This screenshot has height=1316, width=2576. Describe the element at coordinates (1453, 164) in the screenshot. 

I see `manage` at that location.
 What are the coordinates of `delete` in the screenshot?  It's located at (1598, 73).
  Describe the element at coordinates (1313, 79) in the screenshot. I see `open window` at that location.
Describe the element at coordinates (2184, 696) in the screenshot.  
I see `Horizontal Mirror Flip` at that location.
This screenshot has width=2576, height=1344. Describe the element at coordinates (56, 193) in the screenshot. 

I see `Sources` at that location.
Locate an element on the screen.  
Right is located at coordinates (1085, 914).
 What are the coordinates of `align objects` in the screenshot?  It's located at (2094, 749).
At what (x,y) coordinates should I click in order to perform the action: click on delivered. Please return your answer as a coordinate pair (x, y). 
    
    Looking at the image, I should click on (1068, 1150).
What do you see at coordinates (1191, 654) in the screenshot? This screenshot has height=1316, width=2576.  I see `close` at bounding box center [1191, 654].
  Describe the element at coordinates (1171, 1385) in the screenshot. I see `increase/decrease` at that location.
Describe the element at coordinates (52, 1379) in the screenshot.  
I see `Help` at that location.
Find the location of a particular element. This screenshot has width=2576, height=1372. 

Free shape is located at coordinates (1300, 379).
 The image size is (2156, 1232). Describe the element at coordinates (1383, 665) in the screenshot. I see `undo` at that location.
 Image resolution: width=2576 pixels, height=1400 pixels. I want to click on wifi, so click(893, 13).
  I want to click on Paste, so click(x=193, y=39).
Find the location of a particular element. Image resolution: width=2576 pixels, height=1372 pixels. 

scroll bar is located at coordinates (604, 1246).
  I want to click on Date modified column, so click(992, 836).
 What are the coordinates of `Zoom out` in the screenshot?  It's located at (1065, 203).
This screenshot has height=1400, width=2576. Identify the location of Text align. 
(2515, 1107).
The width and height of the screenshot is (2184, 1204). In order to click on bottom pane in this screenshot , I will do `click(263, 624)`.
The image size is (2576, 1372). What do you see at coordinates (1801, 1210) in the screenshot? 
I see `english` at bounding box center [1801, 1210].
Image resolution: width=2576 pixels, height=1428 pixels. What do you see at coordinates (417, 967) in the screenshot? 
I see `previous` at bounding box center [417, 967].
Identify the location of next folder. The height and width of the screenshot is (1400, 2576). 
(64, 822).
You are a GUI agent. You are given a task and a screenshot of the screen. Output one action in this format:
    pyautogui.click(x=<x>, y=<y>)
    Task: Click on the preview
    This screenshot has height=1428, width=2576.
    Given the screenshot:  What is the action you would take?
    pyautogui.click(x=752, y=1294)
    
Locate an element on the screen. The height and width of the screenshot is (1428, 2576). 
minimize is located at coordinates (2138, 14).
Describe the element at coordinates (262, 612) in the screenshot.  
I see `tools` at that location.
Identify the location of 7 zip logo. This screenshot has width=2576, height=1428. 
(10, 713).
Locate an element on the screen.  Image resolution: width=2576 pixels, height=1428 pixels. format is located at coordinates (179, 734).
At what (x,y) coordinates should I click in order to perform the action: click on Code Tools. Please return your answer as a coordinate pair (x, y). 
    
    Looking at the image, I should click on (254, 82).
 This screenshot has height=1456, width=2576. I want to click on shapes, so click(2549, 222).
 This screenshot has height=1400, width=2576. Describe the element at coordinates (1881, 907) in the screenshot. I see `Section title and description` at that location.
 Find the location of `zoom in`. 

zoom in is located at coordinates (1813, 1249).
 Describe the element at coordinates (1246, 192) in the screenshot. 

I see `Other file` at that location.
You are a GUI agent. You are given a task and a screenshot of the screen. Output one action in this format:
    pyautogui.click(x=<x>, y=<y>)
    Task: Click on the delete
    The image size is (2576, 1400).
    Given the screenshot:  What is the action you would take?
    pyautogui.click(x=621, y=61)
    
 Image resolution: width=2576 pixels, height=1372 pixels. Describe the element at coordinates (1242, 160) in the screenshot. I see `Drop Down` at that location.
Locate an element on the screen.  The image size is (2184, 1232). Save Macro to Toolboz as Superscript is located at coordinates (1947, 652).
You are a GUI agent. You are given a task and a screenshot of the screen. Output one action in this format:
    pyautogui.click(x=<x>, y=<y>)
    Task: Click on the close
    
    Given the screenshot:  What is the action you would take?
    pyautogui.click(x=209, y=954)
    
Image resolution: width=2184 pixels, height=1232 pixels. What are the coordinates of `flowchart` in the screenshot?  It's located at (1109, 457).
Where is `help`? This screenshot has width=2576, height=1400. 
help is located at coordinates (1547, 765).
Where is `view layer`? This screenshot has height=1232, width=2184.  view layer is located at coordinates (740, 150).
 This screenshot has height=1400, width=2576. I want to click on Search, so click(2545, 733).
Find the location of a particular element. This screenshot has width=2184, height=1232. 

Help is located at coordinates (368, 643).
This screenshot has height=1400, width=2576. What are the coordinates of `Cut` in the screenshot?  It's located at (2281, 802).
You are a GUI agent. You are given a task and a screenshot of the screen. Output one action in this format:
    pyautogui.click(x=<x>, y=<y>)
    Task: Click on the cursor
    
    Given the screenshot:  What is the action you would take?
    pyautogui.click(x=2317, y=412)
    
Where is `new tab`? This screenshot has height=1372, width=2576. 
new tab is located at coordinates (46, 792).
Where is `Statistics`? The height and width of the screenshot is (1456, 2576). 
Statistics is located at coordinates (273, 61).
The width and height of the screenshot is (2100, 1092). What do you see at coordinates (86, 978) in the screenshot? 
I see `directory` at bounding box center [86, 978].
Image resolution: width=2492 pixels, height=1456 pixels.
____________________
▸ **Goal of the exercise**
Return every item above verbatim, line for line, without altering any character.

▸ **The response**
This screenshot has height=1316, width=2576. Describe the element at coordinates (1453, 164) in the screenshot. 

I see `manage` at that location.
 What are the coordinates of `delete` in the screenshot?  It's located at (1598, 73).
  Describe the element at coordinates (1313, 79) in the screenshot. I see `open window` at that location.
Describe the element at coordinates (2184, 696) in the screenshot.  
I see `Horizontal Mirror Flip` at that location.
This screenshot has width=2576, height=1344. Describe the element at coordinates (56, 193) in the screenshot. 

I see `Sources` at that location.
Locate an element on the screen.  
Right is located at coordinates (1085, 914).
 What are the coordinates of `align objects` in the screenshot?  It's located at (2094, 749).
At what (x,y) coordinates should I click in order to perform the action: click on delivered. Please return your answer as a coordinate pair (x, y). 
    
    Looking at the image, I should click on (1068, 1150).
What do you see at coordinates (1191, 654) in the screenshot? This screenshot has height=1316, width=2576.  I see `close` at bounding box center [1191, 654].
  Describe the element at coordinates (1171, 1385) in the screenshot. I see `increase/decrease` at that location.
Describe the element at coordinates (52, 1379) in the screenshot.  
I see `Help` at that location.
Find the location of a particular element. This screenshot has width=2576, height=1372. 

Free shape is located at coordinates (1300, 379).
 The image size is (2156, 1232). Describe the element at coordinates (1383, 665) in the screenshot. I see `undo` at that location.
 Image resolution: width=2576 pixels, height=1400 pixels. I want to click on wifi, so click(893, 13).
  I want to click on Paste, so click(x=193, y=39).
Find the location of a particular element. Image resolution: width=2576 pixels, height=1372 pixels. 

scroll bar is located at coordinates (604, 1246).
  I want to click on Date modified column, so click(992, 836).
 What are the coordinates of `Zoom out` in the screenshot?  It's located at (1065, 203).
This screenshot has height=1400, width=2576. Identify the location of Text align. 
(2515, 1107).
The width and height of the screenshot is (2184, 1204). In order to click on bottom pane in this screenshot , I will do `click(263, 624)`.
The image size is (2576, 1372). What do you see at coordinates (1801, 1210) in the screenshot? 
I see `english` at bounding box center [1801, 1210].
Image resolution: width=2576 pixels, height=1428 pixels. What do you see at coordinates (417, 967) in the screenshot? 
I see `previous` at bounding box center [417, 967].
Identify the location of next folder. The height and width of the screenshot is (1400, 2576). 
(64, 822).
You are a GUI agent. You are given a task and a screenshot of the screen. Output one action in this format:
    pyautogui.click(x=<x>, y=<y>)
    Task: Click on the preview
    This screenshot has height=1428, width=2576.
    Given the screenshot:  What is the action you would take?
    pyautogui.click(x=752, y=1294)
    
Locate an element on the screen. The height and width of the screenshot is (1428, 2576). 
minimize is located at coordinates (2138, 14).
Describe the element at coordinates (262, 612) in the screenshot.  
I see `tools` at that location.
Identify the location of 7 zip logo. This screenshot has width=2576, height=1428. 
(10, 713).
Locate an element on the screen.  Image resolution: width=2576 pixels, height=1428 pixels. format is located at coordinates (179, 734).
At what (x,y) coordinates should I click in order to perform the action: click on Code Tools. Please return your answer as a coordinate pair (x, y). 
    
    Looking at the image, I should click on (254, 82).
 This screenshot has height=1456, width=2576. I want to click on shapes, so click(2549, 222).
 This screenshot has height=1400, width=2576. Describe the element at coordinates (1881, 907) in the screenshot. I see `Section title and description` at that location.
 Find the location of `zoom in`. 

zoom in is located at coordinates (1813, 1249).
 Describe the element at coordinates (1246, 192) in the screenshot. 

I see `Other file` at that location.
You are a GUI agent. You are given a task and a screenshot of the screen. Output one action in this format:
    pyautogui.click(x=<x>, y=<y>)
    Task: Click on the delete
    The image size is (2576, 1400).
    Given the screenshot:  What is the action you would take?
    pyautogui.click(x=621, y=61)
    
 Image resolution: width=2576 pixels, height=1372 pixels. Describe the element at coordinates (1242, 160) in the screenshot. I see `Drop Down` at that location.
Locate an element on the screen.  The image size is (2184, 1232). Save Macro to Toolboz as Superscript is located at coordinates (1947, 652).
You are a GUI agent. You are given a task and a screenshot of the screen. Output one action in this format:
    pyautogui.click(x=<x>, y=<y>)
    Task: Click on the close
    
    Given the screenshot:  What is the action you would take?
    pyautogui.click(x=209, y=954)
    
Image resolution: width=2184 pixels, height=1232 pixels. What are the coordinates of `flowchart` in the screenshot?  It's located at (1109, 457).
Where is `help`? This screenshot has width=2576, height=1400. 
help is located at coordinates (1547, 765).
Where is `view layer`? This screenshot has height=1232, width=2184.  view layer is located at coordinates (740, 150).
 This screenshot has height=1400, width=2576. I want to click on Search, so click(2545, 733).
Find the location of a particular element. This screenshot has width=2184, height=1232. 

Help is located at coordinates (368, 643).
This screenshot has height=1400, width=2576. What are the coordinates of `Cut` in the screenshot?  It's located at (2281, 802).
You are a GUI agent. You are given a task and a screenshot of the screen. Output one action in this format:
    pyautogui.click(x=<x>, y=<y>)
    Task: Click on the cursor
    
    Given the screenshot:  What is the action you would take?
    pyautogui.click(x=2317, y=412)
    
Where is `new tab`? This screenshot has height=1372, width=2576. 
new tab is located at coordinates (46, 792).
Where is `Statistics`? The height and width of the screenshot is (1456, 2576). 
Statistics is located at coordinates (273, 61).
The width and height of the screenshot is (2100, 1092). What do you see at coordinates (86, 978) in the screenshot? 
I see `directory` at bounding box center [86, 978].
Image resolution: width=2492 pixels, height=1456 pixels.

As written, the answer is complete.